What the exercise asks: Repeat each line of the material word for word.

----

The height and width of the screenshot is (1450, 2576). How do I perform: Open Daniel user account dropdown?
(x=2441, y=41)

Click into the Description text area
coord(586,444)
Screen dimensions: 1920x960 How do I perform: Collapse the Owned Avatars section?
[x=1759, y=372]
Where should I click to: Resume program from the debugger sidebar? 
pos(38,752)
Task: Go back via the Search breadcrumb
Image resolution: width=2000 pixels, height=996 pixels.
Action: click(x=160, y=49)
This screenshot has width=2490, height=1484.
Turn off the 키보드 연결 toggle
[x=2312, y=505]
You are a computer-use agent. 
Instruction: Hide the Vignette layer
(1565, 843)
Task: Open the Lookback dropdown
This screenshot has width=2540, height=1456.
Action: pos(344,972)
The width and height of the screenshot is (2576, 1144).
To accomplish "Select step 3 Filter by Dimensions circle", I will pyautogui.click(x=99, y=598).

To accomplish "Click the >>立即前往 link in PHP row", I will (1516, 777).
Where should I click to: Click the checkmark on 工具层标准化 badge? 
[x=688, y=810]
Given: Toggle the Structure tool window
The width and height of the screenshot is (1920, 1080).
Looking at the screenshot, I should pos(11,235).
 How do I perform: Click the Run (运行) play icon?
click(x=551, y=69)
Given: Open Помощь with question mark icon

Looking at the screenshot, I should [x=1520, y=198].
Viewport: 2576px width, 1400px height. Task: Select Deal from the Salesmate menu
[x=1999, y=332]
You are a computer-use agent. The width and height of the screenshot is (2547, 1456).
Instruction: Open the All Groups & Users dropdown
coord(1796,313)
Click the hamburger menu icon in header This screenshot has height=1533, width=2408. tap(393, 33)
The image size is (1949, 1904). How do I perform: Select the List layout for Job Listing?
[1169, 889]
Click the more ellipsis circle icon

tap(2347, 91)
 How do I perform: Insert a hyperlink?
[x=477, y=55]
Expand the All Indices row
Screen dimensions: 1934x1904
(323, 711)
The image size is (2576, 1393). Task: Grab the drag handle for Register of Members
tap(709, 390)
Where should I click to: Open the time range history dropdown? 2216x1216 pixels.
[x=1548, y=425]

----

Task answer:
The height and width of the screenshot is (1450, 2576). How do I perform: Open Daniel user account dropdown?
(x=2441, y=41)

Click into the Description text area
coord(586,444)
Screen dimensions: 1920x960 How do I perform: Collapse the Owned Avatars section?
[x=1759, y=372]
Where should I click to: Resume program from the debugger sidebar? 
pos(38,752)
Task: Go back via the Search breadcrumb
Image resolution: width=2000 pixels, height=996 pixels.
Action: click(x=160, y=49)
This screenshot has width=2490, height=1484.
Turn off the 키보드 연결 toggle
[x=2312, y=505]
You are a computer-use agent. 
Instruction: Hide the Vignette layer
(1565, 843)
Task: Open the Lookback dropdown
This screenshot has width=2540, height=1456.
Action: pos(344,972)
The width and height of the screenshot is (2576, 1144).
To accomplish "Select step 3 Filter by Dimensions circle", I will pyautogui.click(x=99, y=598).

To accomplish "Click the >>立即前往 link in PHP row", I will (1516, 777).
Where should I click to: Click the checkmark on 工具层标准化 badge? 
[x=688, y=810]
Given: Toggle the Structure tool window
The width and height of the screenshot is (1920, 1080).
Looking at the screenshot, I should pos(11,235).
 How do I perform: Click the Run (运行) play icon?
click(x=551, y=69)
Given: Open Помощь with question mark icon

Looking at the screenshot, I should [x=1520, y=198].
Viewport: 2576px width, 1400px height. Task: Select Deal from the Salesmate menu
[x=1999, y=332]
You are a computer-use agent. The width and height of the screenshot is (2547, 1456).
Instruction: Open the All Groups & Users dropdown
coord(1796,313)
Click the hamburger menu icon in header This screenshot has height=1533, width=2408. tap(393, 33)
The image size is (1949, 1904). How do I perform: Select the List layout for Job Listing?
[1169, 889]
Click the more ellipsis circle icon

tap(2347, 91)
 How do I perform: Insert a hyperlink?
[x=477, y=55]
Expand the All Indices row
Screen dimensions: 1934x1904
(323, 711)
The image size is (2576, 1393). Task: Grab the drag handle for Register of Members
tap(709, 390)
Where should I click to: Open the time range history dropdown? 2216x1216 pixels.
[x=1548, y=425]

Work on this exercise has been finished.